Una propuesta sencilla de meditación consiste en contar las respiraciones. De este modo se logran dos objetivos. Por un lado se consigue una respiración pausada y profunda, con un ritmo preciso y, por otro, la mente queda «utilizada» contando de un modo mecánico, pero poco a poco se va relajando. Puede poner un número de respiraciones, por ejemplo treinta, y luego volver a empezar. Este tipo de meditación contando sirve también para darse cuenta de la fijeza de la atención. Puede ocurrir que deje de contar o que supere la cifra de treinta, si es así, vuelva a retomarlo. Si alcanza un estado de calma mental, entonces quédese en él, si ese estado desaparece porque empieza a ser ocupado por pensamientos, entonces empiece de nuevo a contar.
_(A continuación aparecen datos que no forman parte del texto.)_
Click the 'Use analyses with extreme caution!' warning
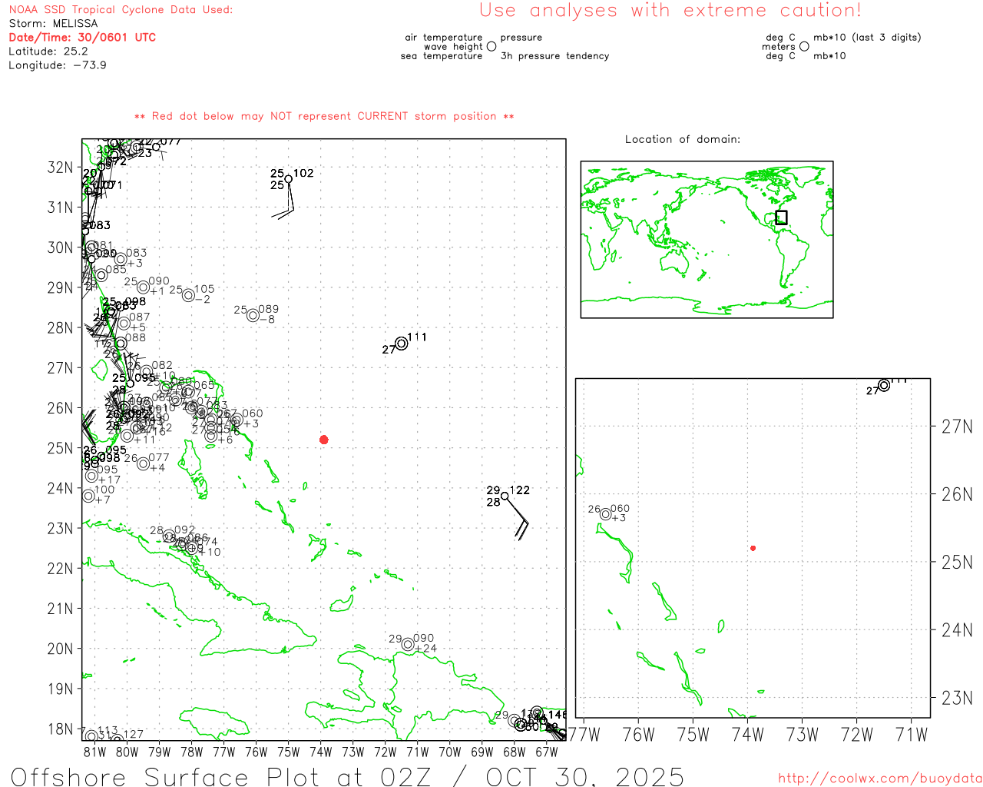[670, 11]
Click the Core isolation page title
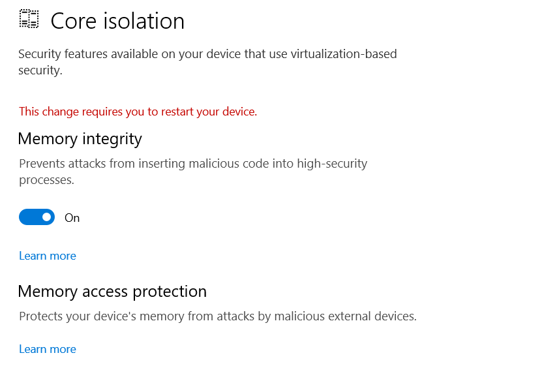The height and width of the screenshot is (366, 542). pyautogui.click(x=117, y=21)
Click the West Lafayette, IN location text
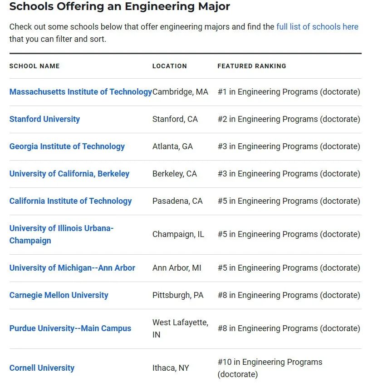Viewport: 368px width, 383px height. coord(180,328)
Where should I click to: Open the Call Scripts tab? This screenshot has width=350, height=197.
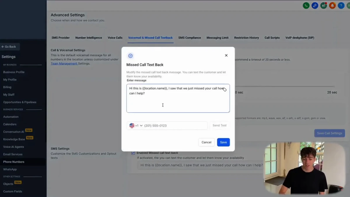tap(272, 38)
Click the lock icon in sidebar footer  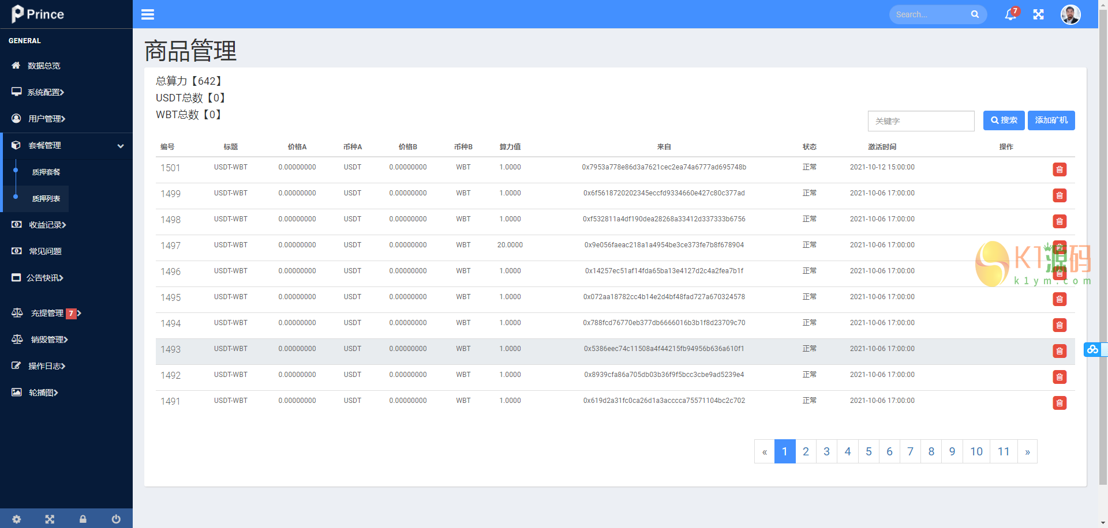click(x=83, y=519)
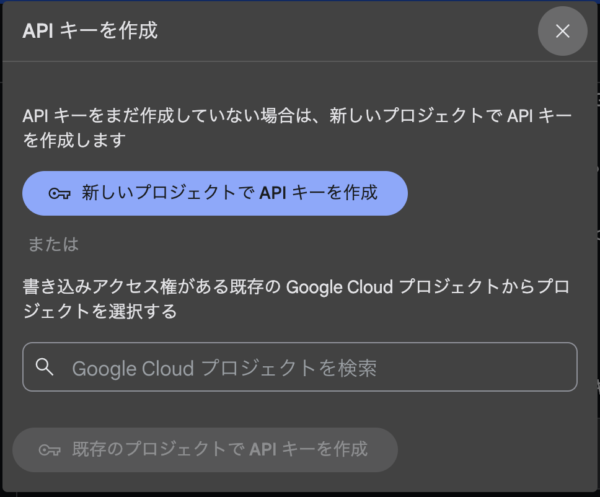This screenshot has width=600, height=497.
Task: Select 既存のプロジェクトで API キーを作成 button
Action: click(x=205, y=450)
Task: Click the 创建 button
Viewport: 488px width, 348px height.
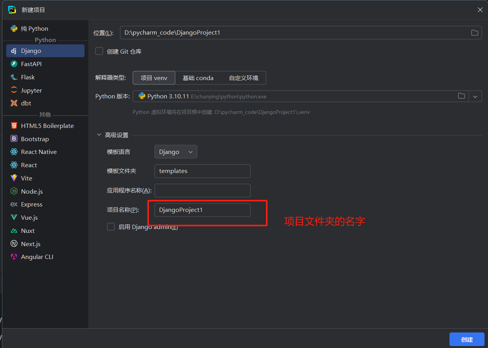Action: coord(467,339)
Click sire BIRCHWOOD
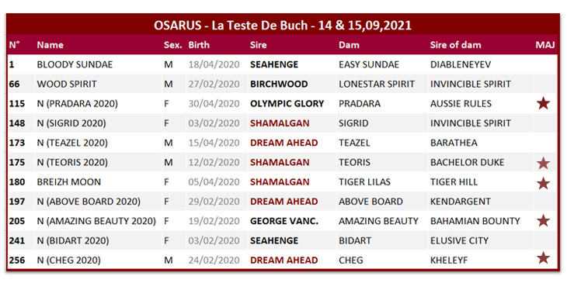 [x=279, y=84]
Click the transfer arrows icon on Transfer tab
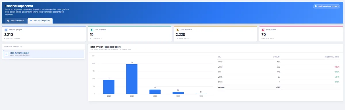The width and height of the screenshot is (345, 110). point(31,21)
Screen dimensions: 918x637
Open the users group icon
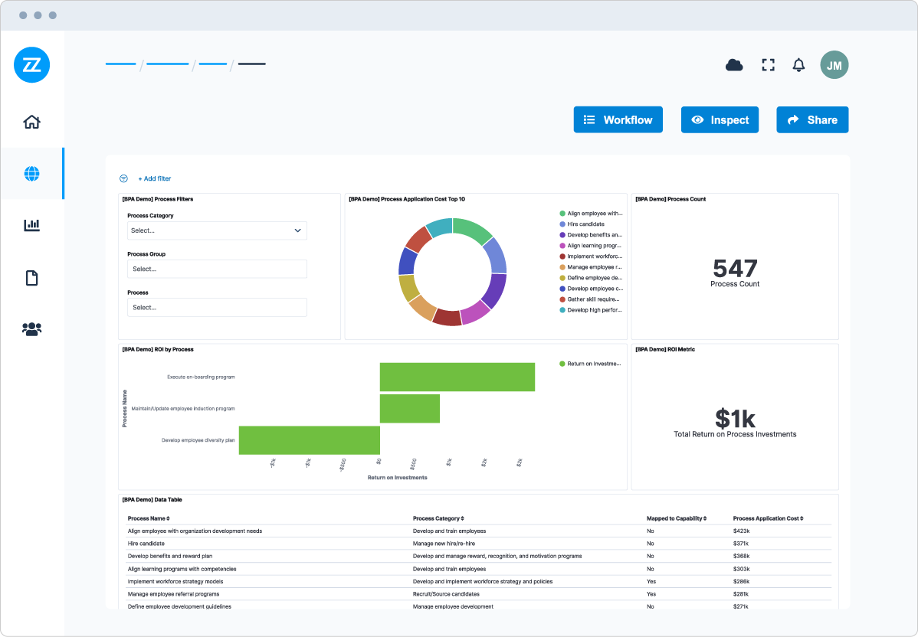(x=31, y=329)
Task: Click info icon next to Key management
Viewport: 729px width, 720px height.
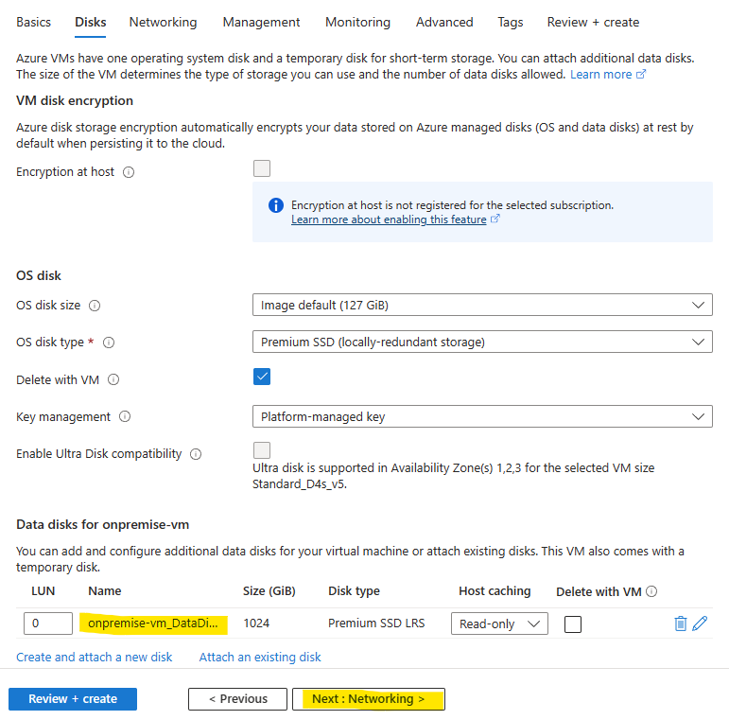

Otras formas de meditación:

Como hemos dicho, existen otras formas de meditación. Vamos a detallar ahora un método de atención consciente que tiene gran potencia y eficacia; consta de cuatro partes:

  1. ATENCIÓN AL CUERPO. Se trata de poner la observación/atención en el cuerpo. Es especialmente útil poner la atención en la respiración, dado que respiramos de modo automático, se trata de ser conscientes de la respiración. Es sorprendente como algo tan sencillo puede ser tan transformador. De hecho la actividad mental es interrumpida cuando se lleva la atención a la respiración y esta atención es capaz de cambiar estados mentales y emocionales. No es posible un estado de agitación o tensión con la respiración relajada. Una alteración emocional lleva aparejada una alteración respiratoria, por eso los estados emocionales obedecen a la respiración.
  2. ATENCIÓN A LAS SENSACIONES. En este caso se trata de ser muy consciente de la forma en que percibimos a través de los sentidos. El mejor modo de empezar es darse cuenta de lo agradable, de lo desagradable y de lo neutro. Es bueno seleccionar también un sentido concreto como puede ser el tacto o el gusto. Es sorprendente también cómo la ejercitación de esta práctica puede convertir una sensación rutinaria en maravillosa en el ámbito de lo placentero.
  3. ATENCIÓN A LA MENTE. Esta práctica trata de observar el «estado de la mente». Si está excitada o tranquila, si hay en ella preocupación o no, si está dando sustento a un estado emocional u otro…
  4. ATENCIÓN AL MOVIMIENTO DE LA MENTE Y SUS ESTADOS. En esta fase se destaca la importancia de poner atención a los movimientos de la mente. Es decir, cuándo y cómo cambia por ejemplo de un estado de calma a uno de excitación, cómo pasa de un estado de placidez a un estado de irritación o incluso a la cólera, cómo pasa de un estado de paciencia a otro de impaciencia.